Why CFOs should learn to let go

By Neil Amato

CFOs who exert influence and lead their organizations to quickly let go of lower-performing legacy business lines are more likely to add value to their companies' bottom lines. Gartner data shows that finance chiefs who exhibit "capital responsiveness" — acting fast to shift money toward more productive investments — can add up to 2.5 percentage points of economic value.

In a fast-moving, disruptive economic environment exacerbated by the COVID-19 pandemic, one of Gartner's conclusions was to compare such nimble CFOs to activist investors. The analysis was based in part on interviews with 100 CFOs in July 2021. That research assessed capital allocation strategies and the organizations' abilities to:

  • Quickly shift capital to new, high-value uses.
  • Quickly shift capital away from low-value uses.
  • Make significant, rather than incremental, changes to where capital is allocated.

Just 17% of organizations consistently exhibited all three characteristics of capital responsiveness, according to the data, and at most 38% of organizations consistently were able to meet one of the characteristics.

"Most organizations have not yet achieved a high level of capital responsiveness that a disruptive environment like today requires," Emily Riley, research director in Gartner's Finance practice, said in a news release. "The best way to achieve capital responsiveness is for CFOs to take a 'capital activist' approach to their allocation strategy and actively challenge long-held attachments that impede meaningful capital pivots."

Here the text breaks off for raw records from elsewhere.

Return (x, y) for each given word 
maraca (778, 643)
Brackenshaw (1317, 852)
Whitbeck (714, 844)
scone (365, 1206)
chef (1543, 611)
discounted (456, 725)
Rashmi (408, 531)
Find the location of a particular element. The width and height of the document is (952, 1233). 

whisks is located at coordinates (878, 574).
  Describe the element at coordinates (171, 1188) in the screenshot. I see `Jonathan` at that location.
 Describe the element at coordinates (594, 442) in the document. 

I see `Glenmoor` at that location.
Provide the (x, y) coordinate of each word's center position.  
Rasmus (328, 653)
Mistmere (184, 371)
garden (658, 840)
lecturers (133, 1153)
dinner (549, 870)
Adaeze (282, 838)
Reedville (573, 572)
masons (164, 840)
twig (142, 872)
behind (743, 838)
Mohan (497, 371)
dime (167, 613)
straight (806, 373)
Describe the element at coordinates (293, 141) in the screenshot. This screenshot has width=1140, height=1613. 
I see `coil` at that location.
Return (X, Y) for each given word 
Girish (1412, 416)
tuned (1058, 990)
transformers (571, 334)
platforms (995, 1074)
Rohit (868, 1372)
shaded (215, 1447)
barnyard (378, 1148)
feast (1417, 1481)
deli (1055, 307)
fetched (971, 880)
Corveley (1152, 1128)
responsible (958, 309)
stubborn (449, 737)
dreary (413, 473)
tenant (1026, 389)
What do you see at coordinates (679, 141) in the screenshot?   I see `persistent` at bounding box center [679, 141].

Even before the pandemic, C-suite leaders understood the need to act quickly. The opening page of KPMG's 2019 Global CEO Outlook carried the title "Agile or Irrelevant." In that survey of 1,300 CEOs, 67% said that "acting with agility is the new currency of business; if we're too slow, we will be bankrupt."

A continued role shift

Gartner said that the most certain path to consistent capital responsiveness is "through CFOs transforming their posture from their traditional reviewer and advisor roles to that of an activist." This means that CFOs must steer their organizations toward a portfolio of investments that will maximize long-term value.

"Being an activist CFO does not mean taking investment decisions out of business partners' hands, but rather exerting influence on how investments are evaluated to ensure that enterprisewide value creation is put first, rather than short-term or siloed objectives," Riley said.

Capital responsiveness, Gartner said, can extend to other finance leadership roles that involve setting or communicating strategy, approving or blocking resource allocation, providing analytics to business leaders related to investments, or interacting directly with business leaders.

Riley said that finance teams can actively drive capital responsiveness in their organization in several ways, including:

  • Intervening earlier in investments' lifecycle to reduce resource intensity.
  • Aligning funding to priorities, not individual projects.
  • Monitoring operating resource uses on the basis of activities, not line items, to create the visibility required to realign people, technology, and other capabilities as multiyear investment priorities change.